╭─ DATASET EXTRACT
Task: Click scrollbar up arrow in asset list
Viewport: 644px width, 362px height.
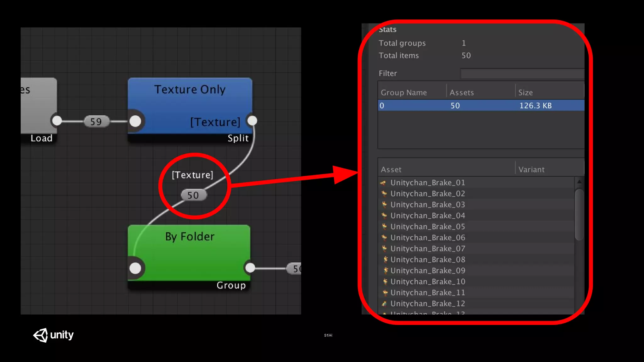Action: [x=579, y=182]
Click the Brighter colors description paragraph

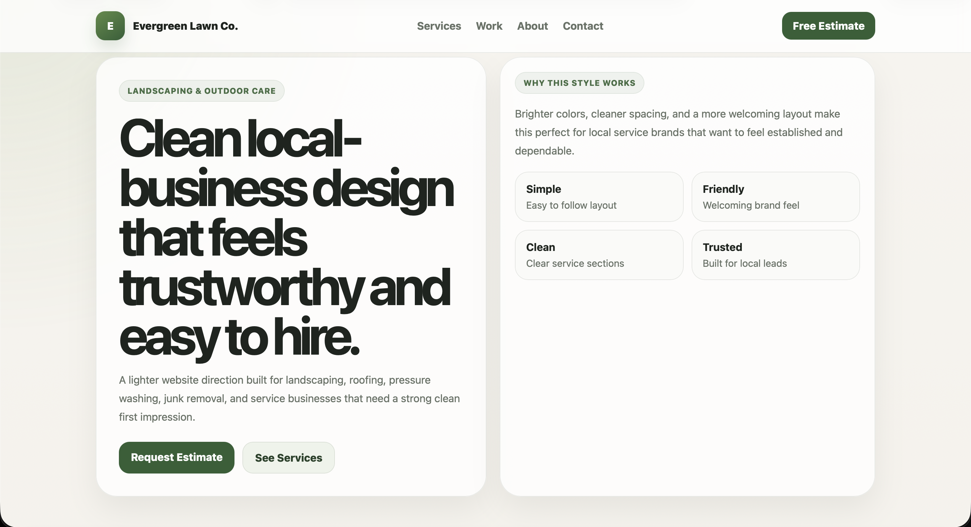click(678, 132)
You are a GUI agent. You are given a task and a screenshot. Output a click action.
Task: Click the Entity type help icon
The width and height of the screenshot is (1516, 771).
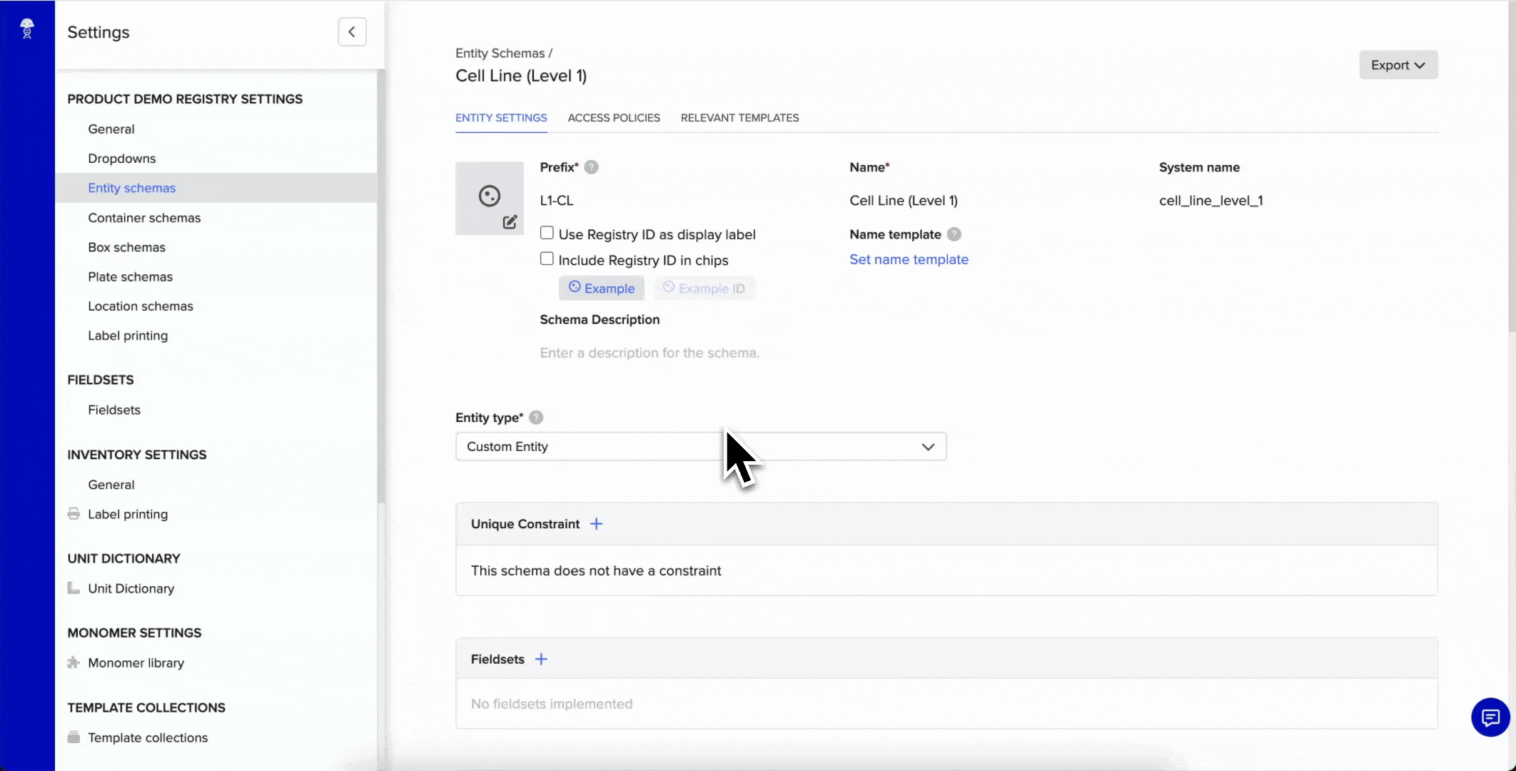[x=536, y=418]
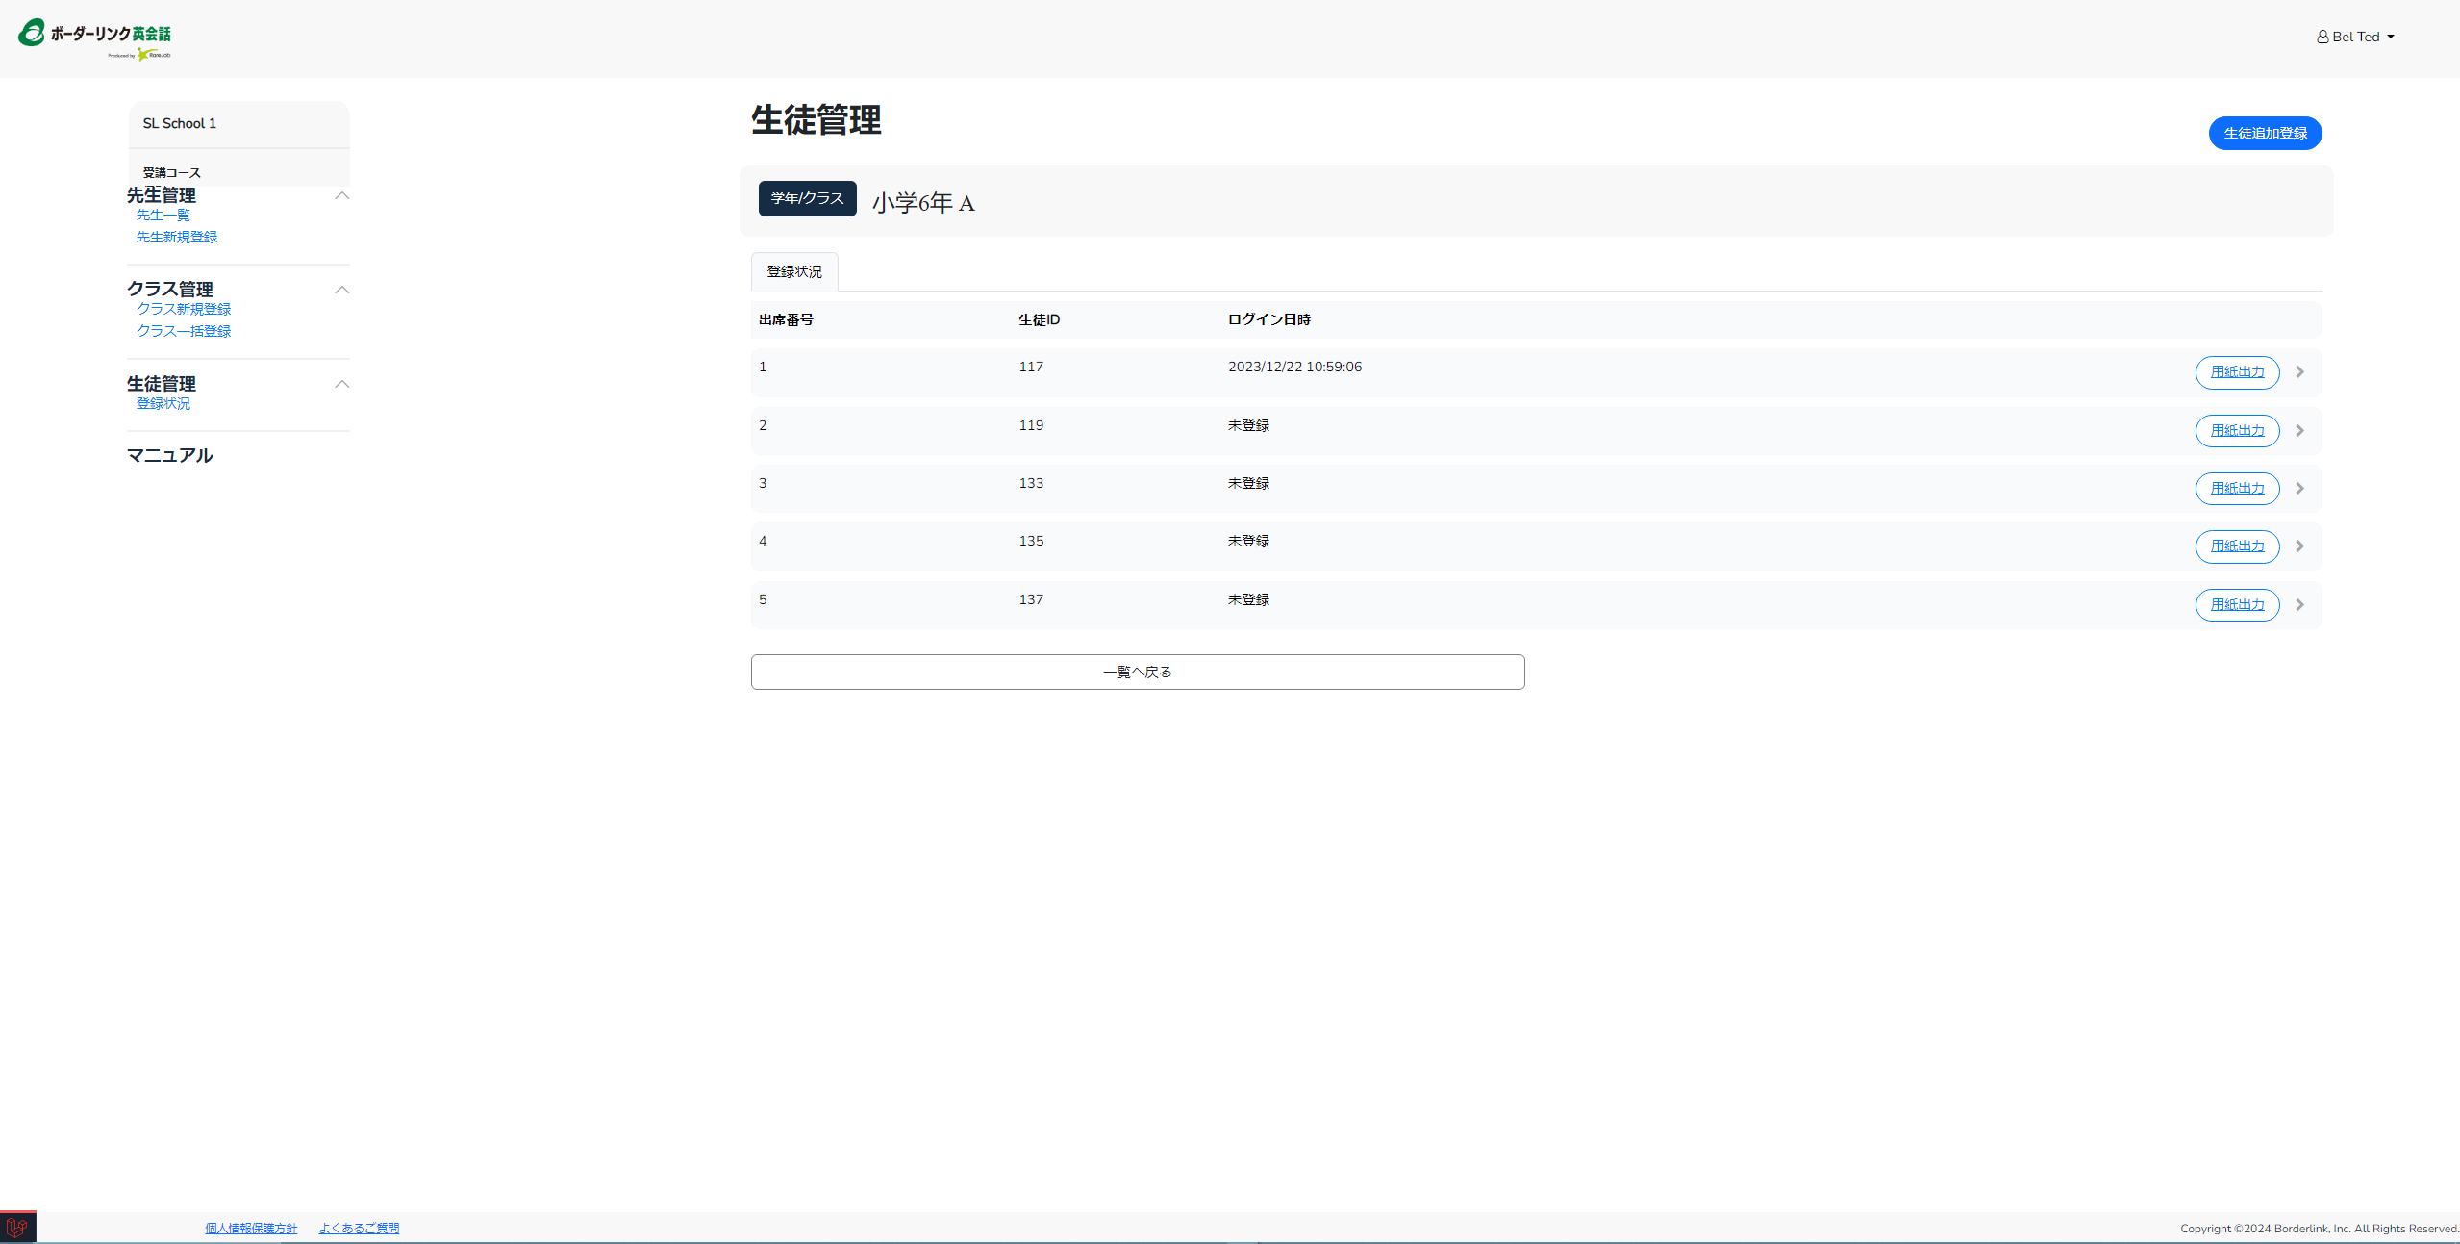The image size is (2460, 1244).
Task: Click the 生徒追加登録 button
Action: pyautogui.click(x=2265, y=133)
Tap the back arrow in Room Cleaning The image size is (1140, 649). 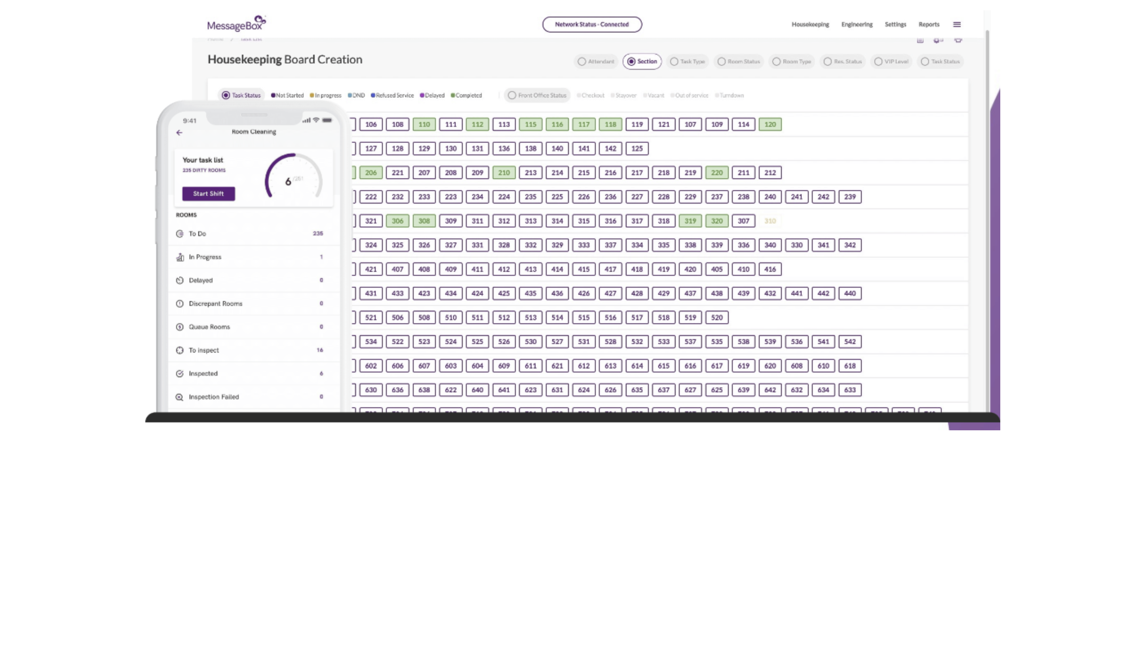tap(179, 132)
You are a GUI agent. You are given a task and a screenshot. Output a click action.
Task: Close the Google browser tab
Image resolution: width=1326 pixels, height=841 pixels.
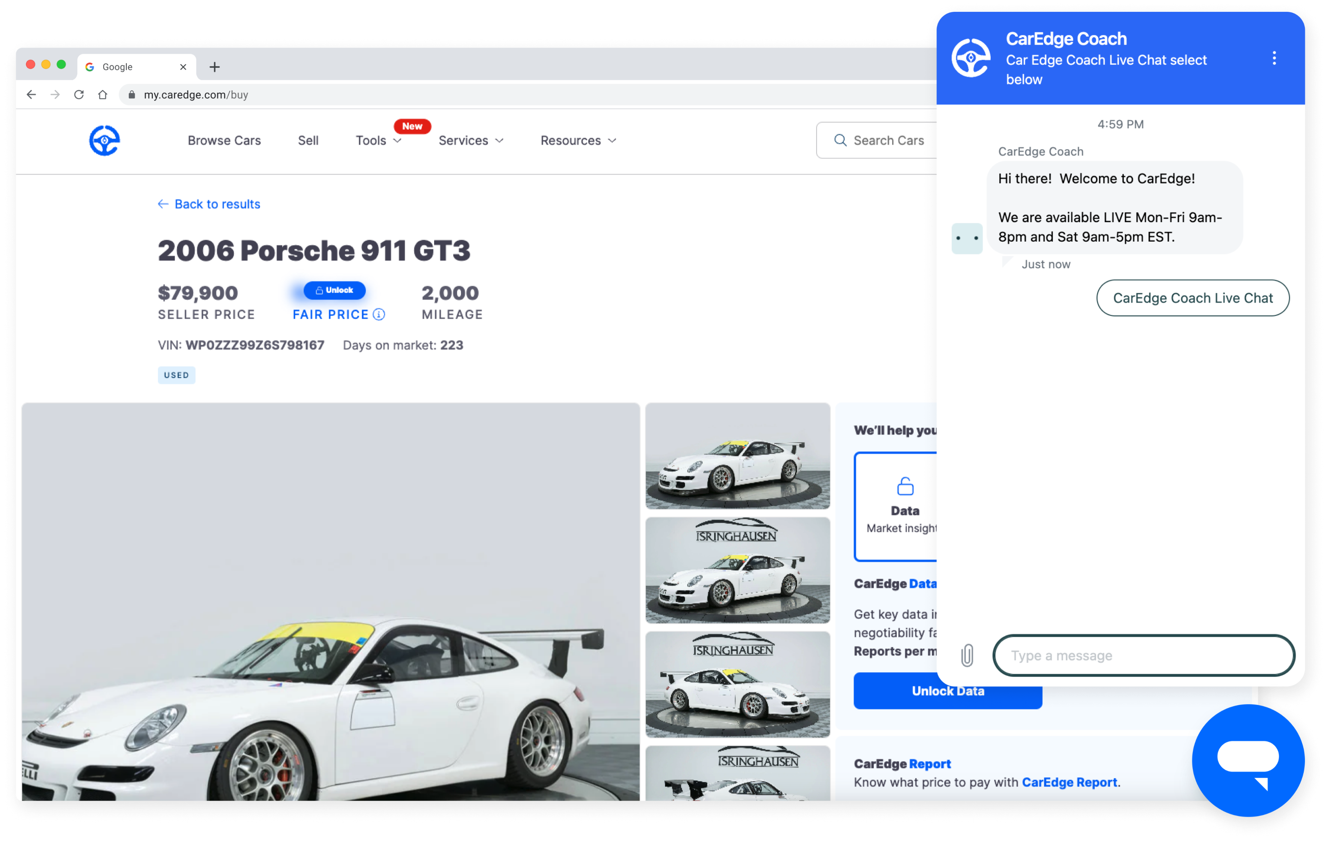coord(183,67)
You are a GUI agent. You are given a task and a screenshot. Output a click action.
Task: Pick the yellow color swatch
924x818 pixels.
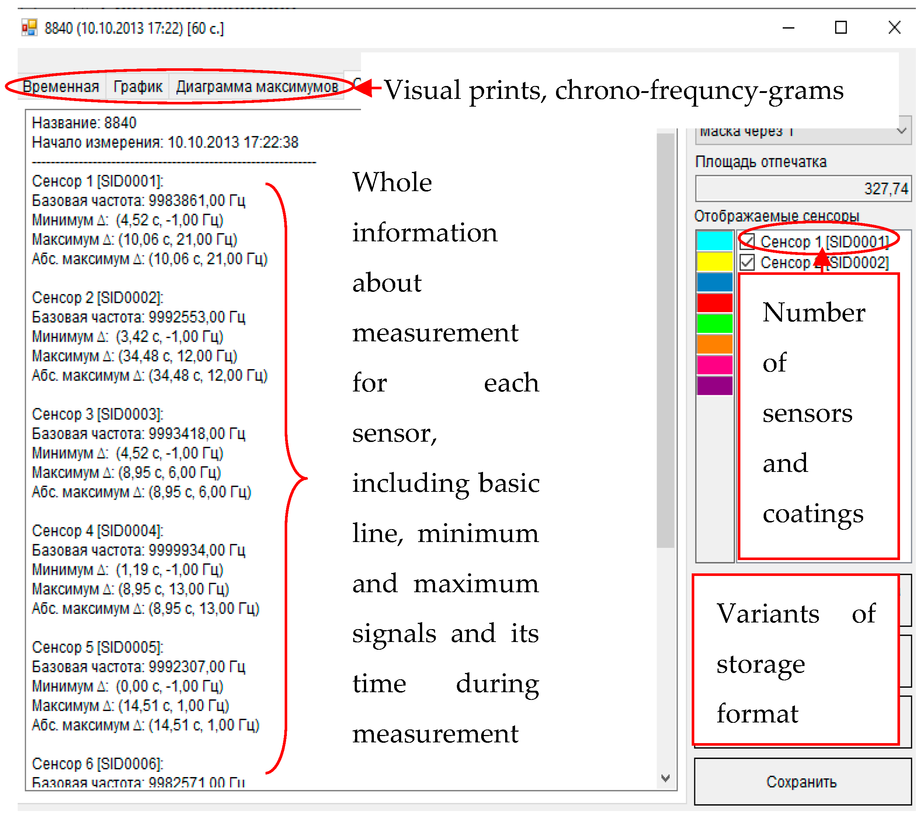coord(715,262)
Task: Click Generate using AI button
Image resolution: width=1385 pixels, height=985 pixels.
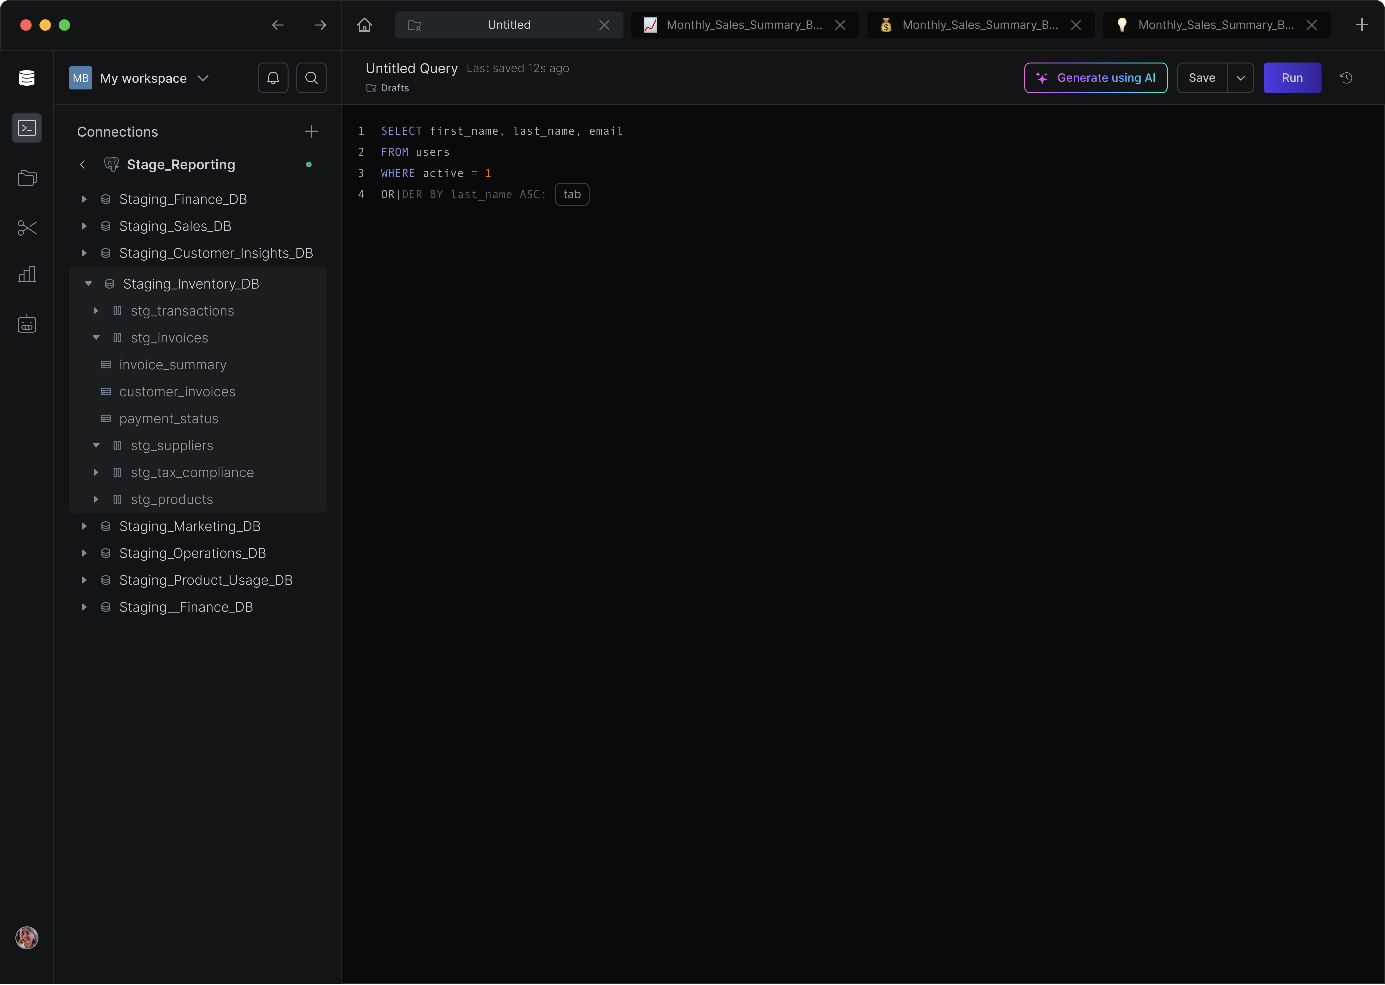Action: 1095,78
╰─
▶ _WORK TO BE COMPLETED_: From the line containing "Task: Pick the yellow color swatch" to the last line of the records, inclusive, output the lines exactly as written and nothing else; leave out the pictures.

▶ _RESULT FOR THIS TASK_:
Task: Pick the yellow color swatch
924x818 pixels.
coord(715,262)
Task: Click Generate using AI button
Image resolution: width=1385 pixels, height=985 pixels.
Action: 1095,78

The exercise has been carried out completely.